Odd question does it really matter where in the exhaust stream the wide-band 02 sensor goes. I have a bunch of classic cars to tune over the next year and was wondering if I could simple make a stand alone system that I just throw as far up the tailpipe as possible run the wire into the car to a guage and do some under load tuning that way.
Dropping a bung on say 7-8 cars is to difficult and honestly would require pulling a few eninges out slightly with the puller to get access.
The only problems with putting it downstream of the usual collector location is that there's more opportunity for exhaust leaks to mess with the reading, and it will take longer to warm up if it doesn't have a built-in electric heater.
I've seen dyno's use the sensor up the tailpipe thing.
The one time I had instrumentation vs. that- the TP reading was one a/f too lean- as it mixed a lot.
Can I go right at the top of the header, I can get to that on 90% of the cars. Then remove the sensor and cap the bung in the header?
Summit has bungs with caps for like 8$ which is dirt cheap.
You could do that, but you then run the risk of overheating the sensor and your readings being skewed by per-cylinder anomalies.
I use one of these exhaust clip ons designed for the task
With an Innovate LM-2 handheld for tuning the vintage stuff we build here.
I like it. Going down the road it never flutters.Nice steady readings
GameboyRMH wrote:
You could do that, but you then run the risk of overheating the sensor and your readings being skewed by per-cylinder anomalies.
The sensors are good to 950C. And I suspect that you would not be running the calibration of whatever you are tuning to that tight of tolerances.
I just put one on the Mini.
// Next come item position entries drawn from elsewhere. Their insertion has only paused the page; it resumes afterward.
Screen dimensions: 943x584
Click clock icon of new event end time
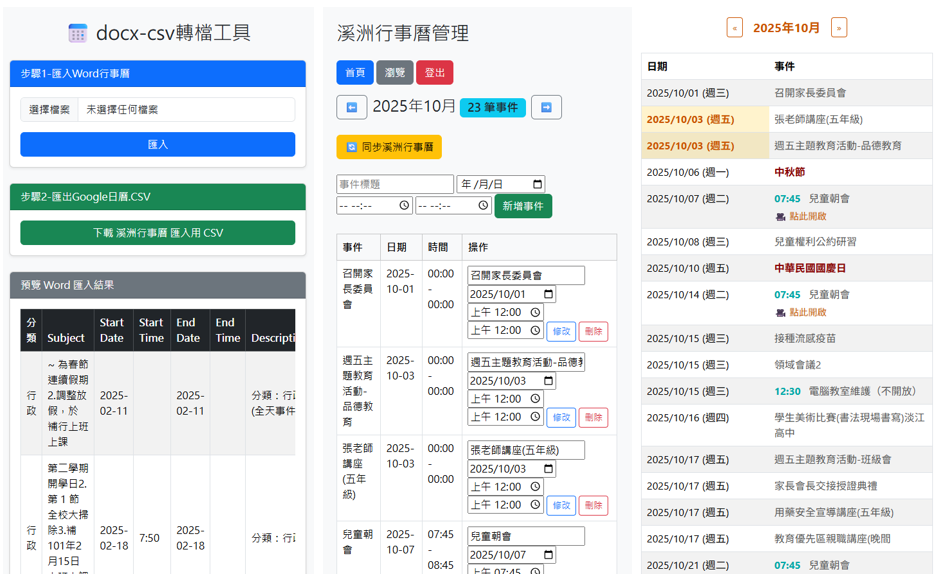483,205
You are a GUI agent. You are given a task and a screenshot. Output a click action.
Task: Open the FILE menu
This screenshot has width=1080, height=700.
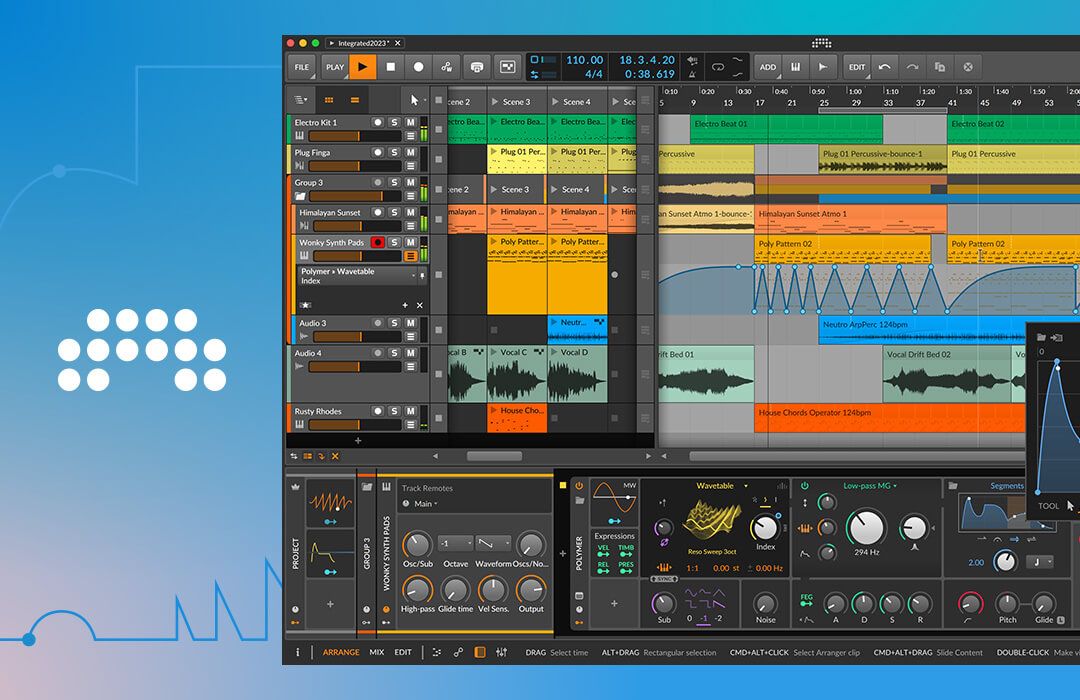pyautogui.click(x=300, y=67)
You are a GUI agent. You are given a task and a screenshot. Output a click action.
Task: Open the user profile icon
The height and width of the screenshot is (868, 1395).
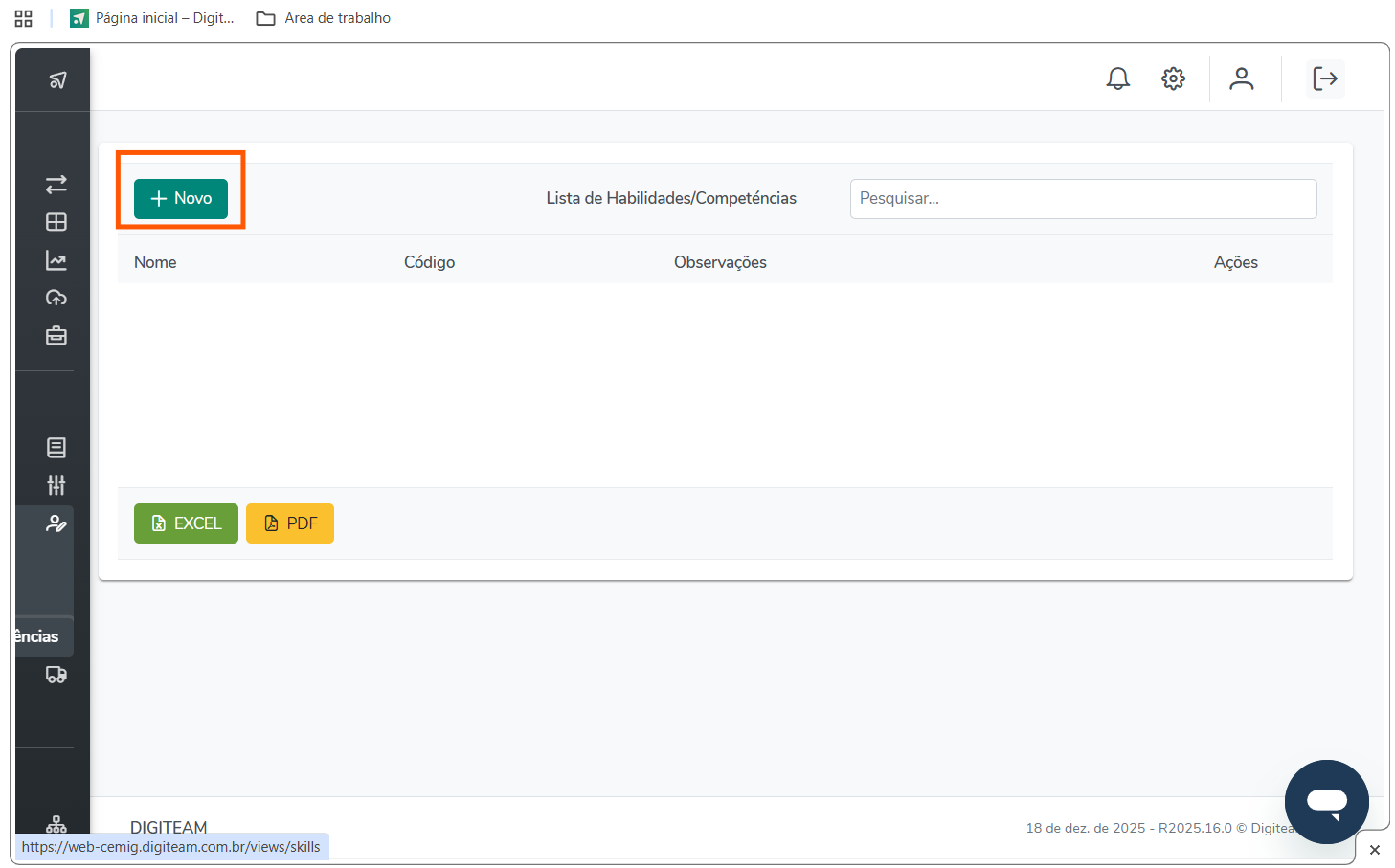[x=1241, y=78]
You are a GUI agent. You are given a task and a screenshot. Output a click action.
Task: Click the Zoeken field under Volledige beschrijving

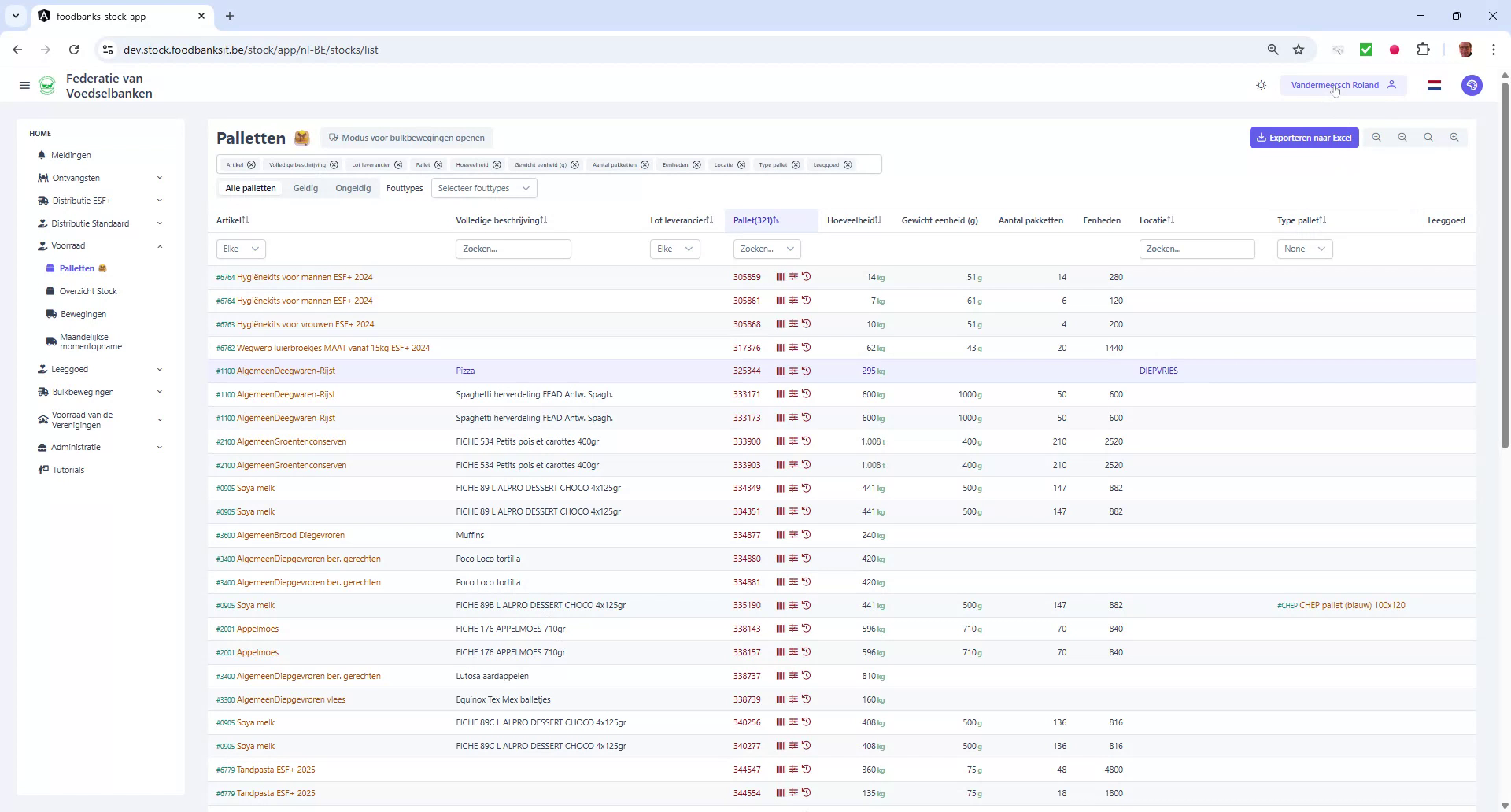[x=513, y=249]
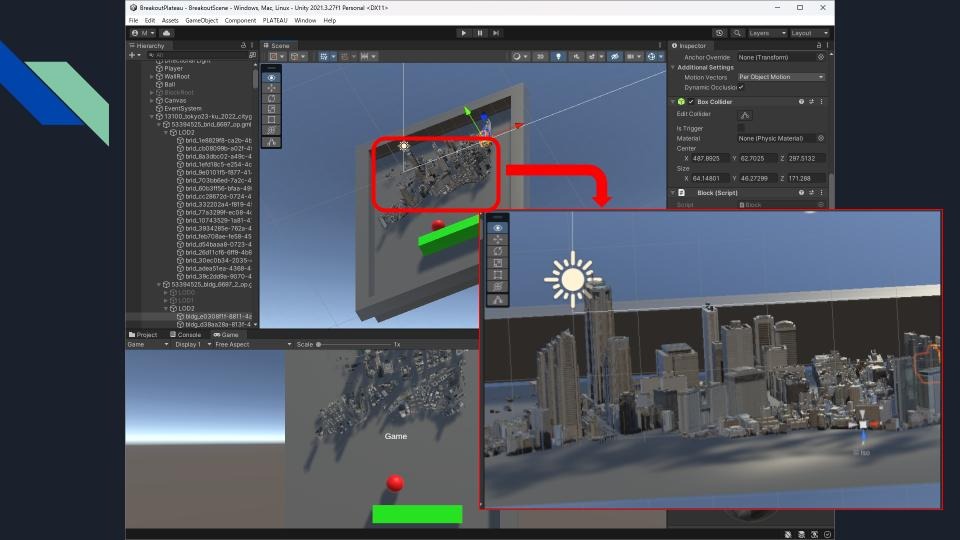This screenshot has width=960, height=540.
Task: Select the Rotate tool in Scene overlay
Action: point(272,99)
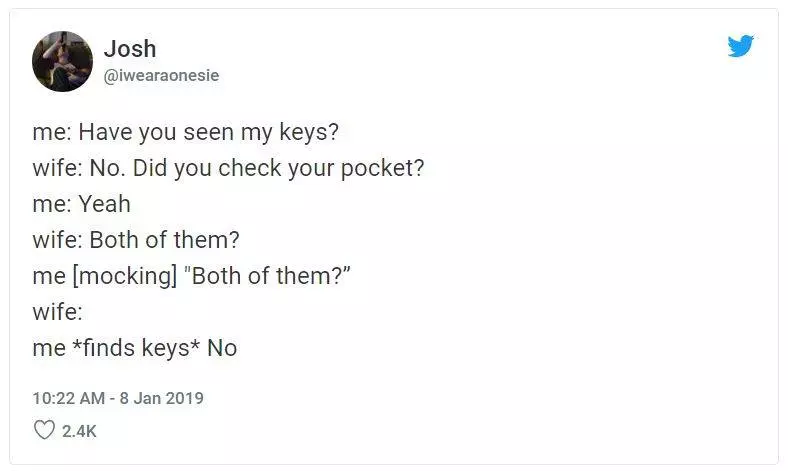Select the word "keys?" in the first line
The width and height of the screenshot is (788, 471).
coord(309,133)
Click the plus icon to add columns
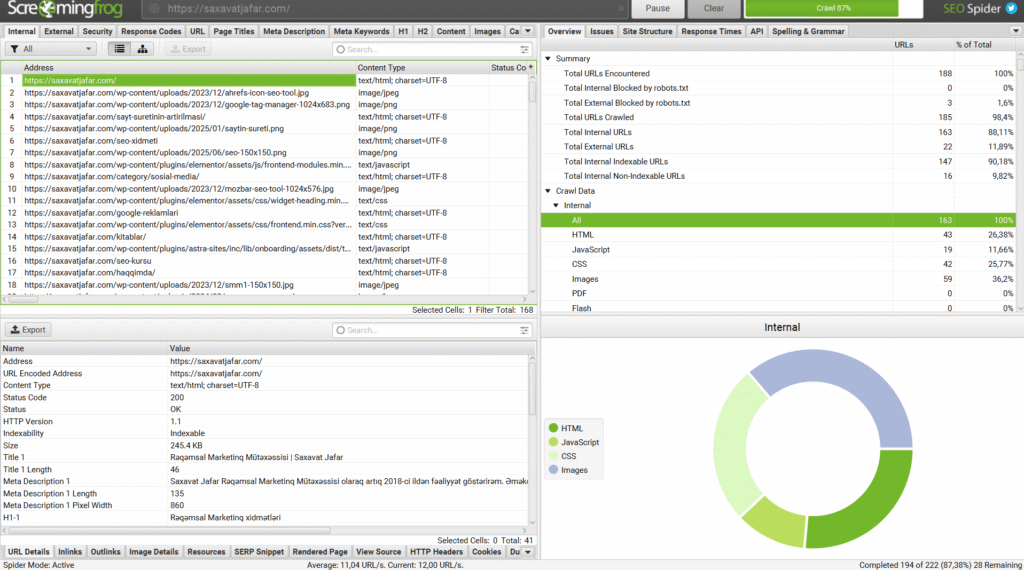The width and height of the screenshot is (1024, 570). coord(531,68)
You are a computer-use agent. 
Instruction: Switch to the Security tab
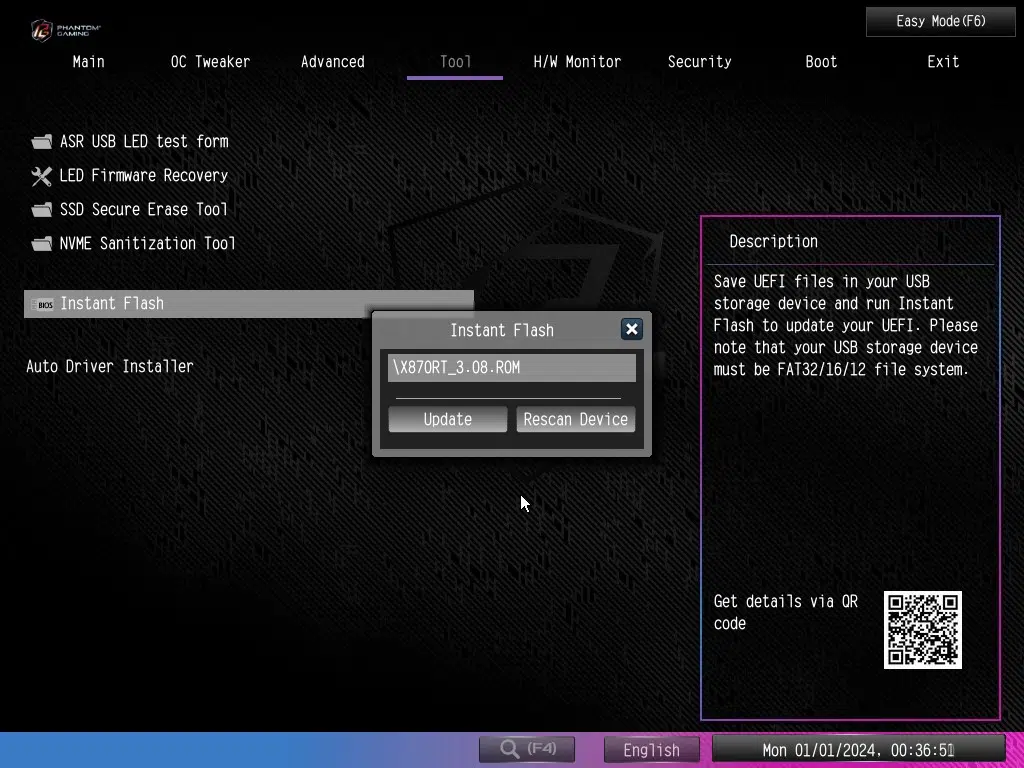click(699, 62)
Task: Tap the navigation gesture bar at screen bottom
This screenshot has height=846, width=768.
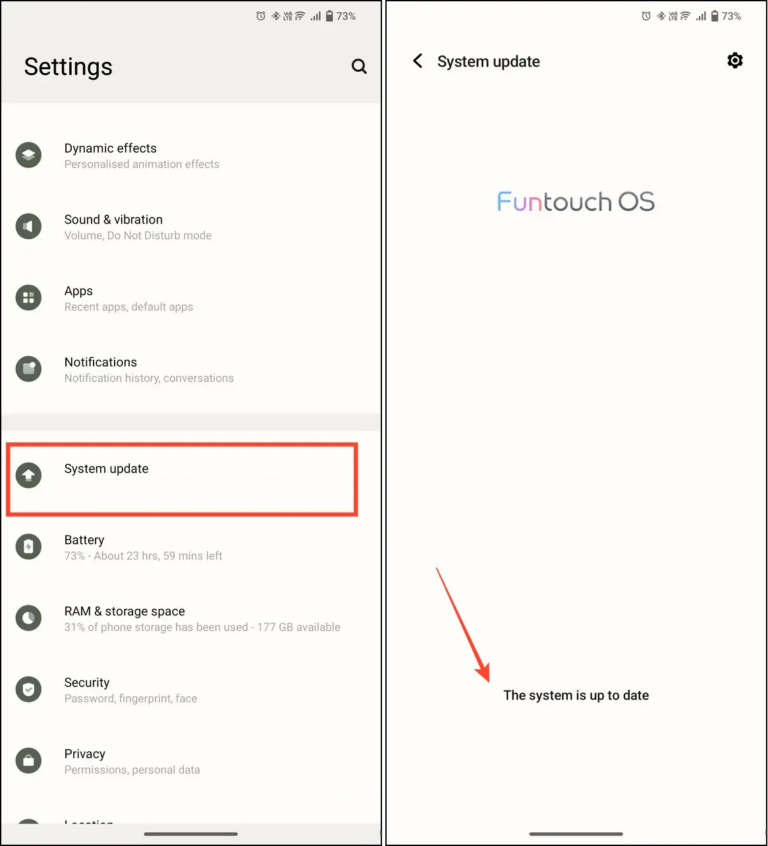Action: (575, 833)
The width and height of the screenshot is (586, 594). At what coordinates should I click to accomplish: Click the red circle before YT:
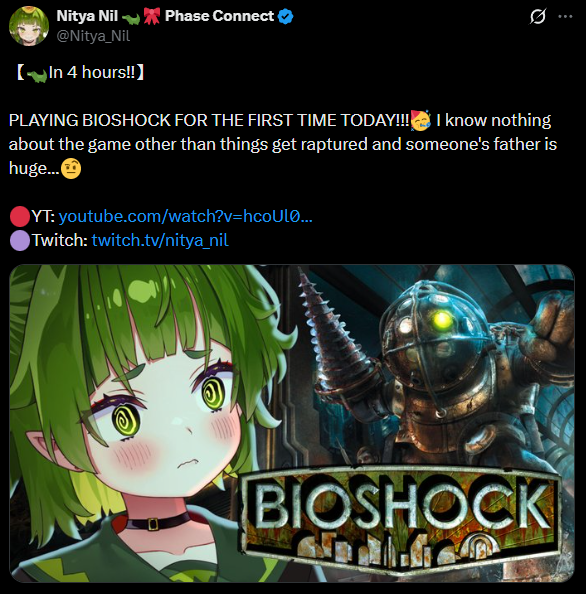coord(19,216)
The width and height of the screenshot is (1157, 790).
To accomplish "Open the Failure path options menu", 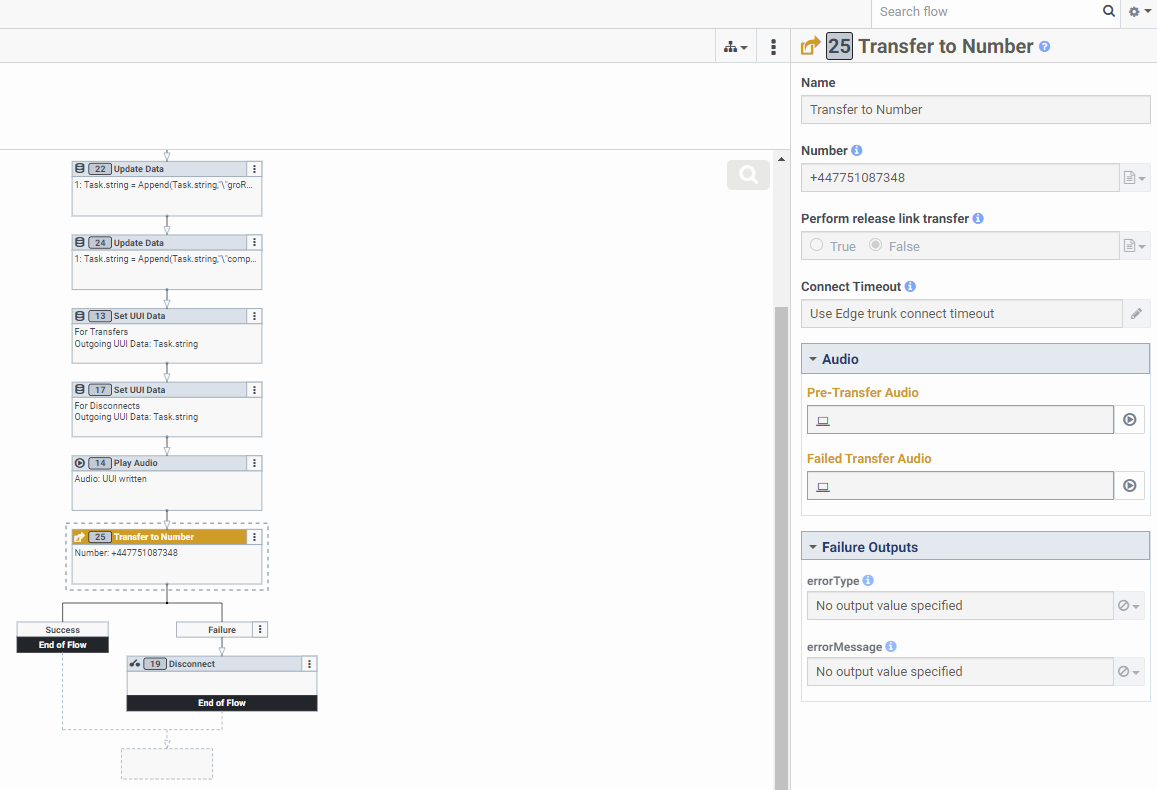I will 260,630.
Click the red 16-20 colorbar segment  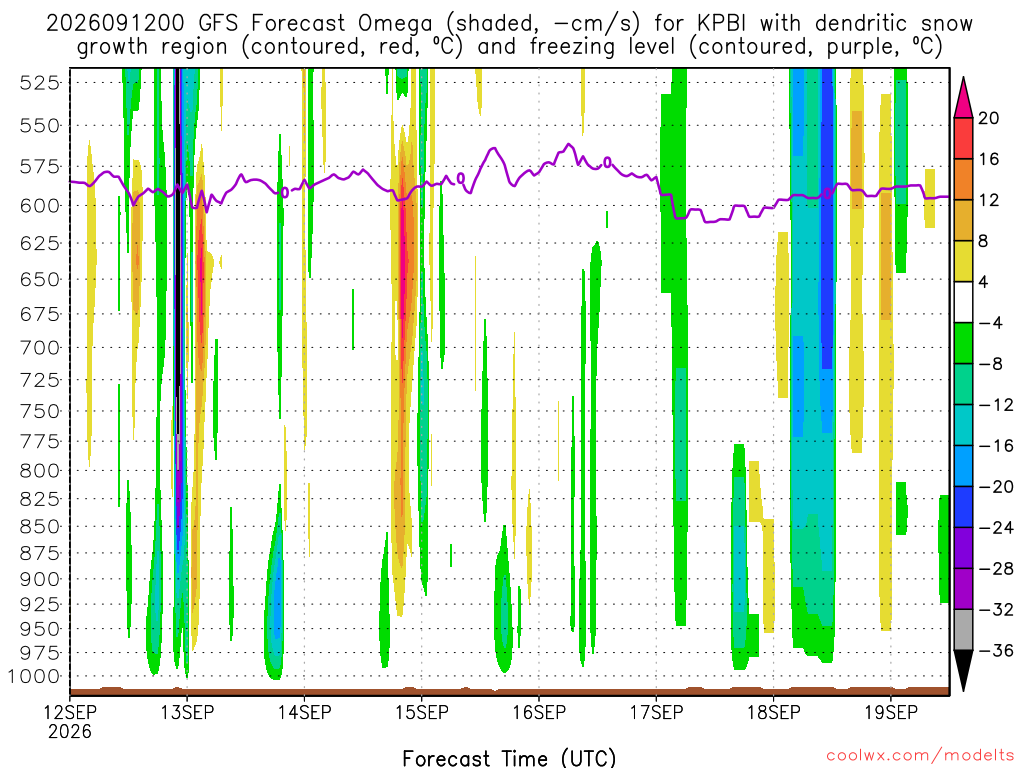point(963,138)
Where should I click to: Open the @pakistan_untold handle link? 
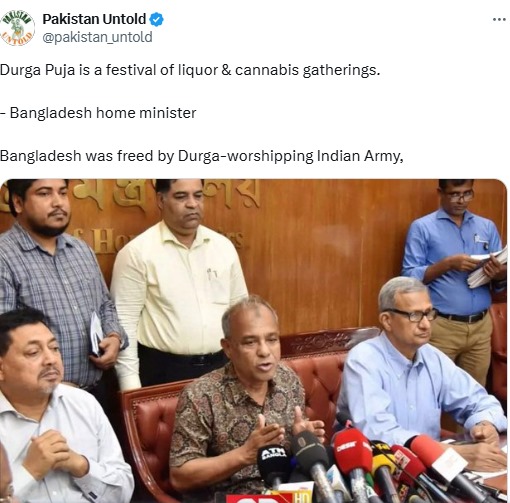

I took a piece of exhaust pipe and basically just extended the tip by 8" or so. I put a bung in the new pipe, and it clamps on. No leaks and the sensor is far enough up the pipe that it shouldn't cause any mixing. Of course, I'm tuning a carb so I know I won't be all that accurate anyhow
Don't put it downstream of a cat.
kb58
Dork
3/22/16 12:51 p.m.
Keith Tanner wrote: ...Don't put it downstream of a cat.
That's funny. I can just see it "No matter how rich I set it, the O2 reading doesn't change, but the cat turns orange..."
Desmond
HalfDork
3/22/16 12:59 p.m.
alfadriver wrote:
GameboyRMH wrote:
You could do that, but you then run the risk of overheating the sensor and your readings being skewed by per-cylinder anomalies.
The sensors are good to 950C. And I suspect that you would not be running the calibration of whatever you are tuning to that tight of tolerances.
Yeah I wouldnt be so much worried about that as compromising the
strength of the manifold maybe.
Keith Tanner wrote:
Don't put it downstream of a cat.
Why not? While you can't really do fast and dynamic a/f calibration there, the reading is just fine.
We do that pretty often.
It was my understanding that it leaned out the mixture. Heck, you use a downstream O2 sensor to check if a cat is functioning, what are you actually looking at there?
It will show leaner post-cat, but it should still change as the mixture changes, so the data isn't totally useless. The built in cat check is looking mostly for a difference pre vs post cat.
Since the newest car is from 1957 cats are the very least of my worries.
Thanks guys.
Keith Tanner wrote:
It was my understanding that it leaned out the mixture. Heck, you use a downstream O2 sensor to check if a cat is functioning, what are you actually looking at there?
It does not. It does remove the remaining O2, sure, but while most see the sensor as an O2 sensor, the actual physics if the sensor reflects a ratio of oxidants to reductants. Normally, I see it slightly richer after the cat- moreso for a new catalyst.
When you run rich, it will see that rich just fine behind the cats.
rslifkin wrote:
It will show leaner post-cat, but it should still change as the mixture changes, so the data isn't totally useless. The built in cat check is looking mostly for a difference pre vs post cat.
No, it's used for control. Has been for at least 15 years for most, if not longer.
Some will argue that it's primary job is to be a catalyst monitor, but I'm more on the side of very good air fuel control for emissions.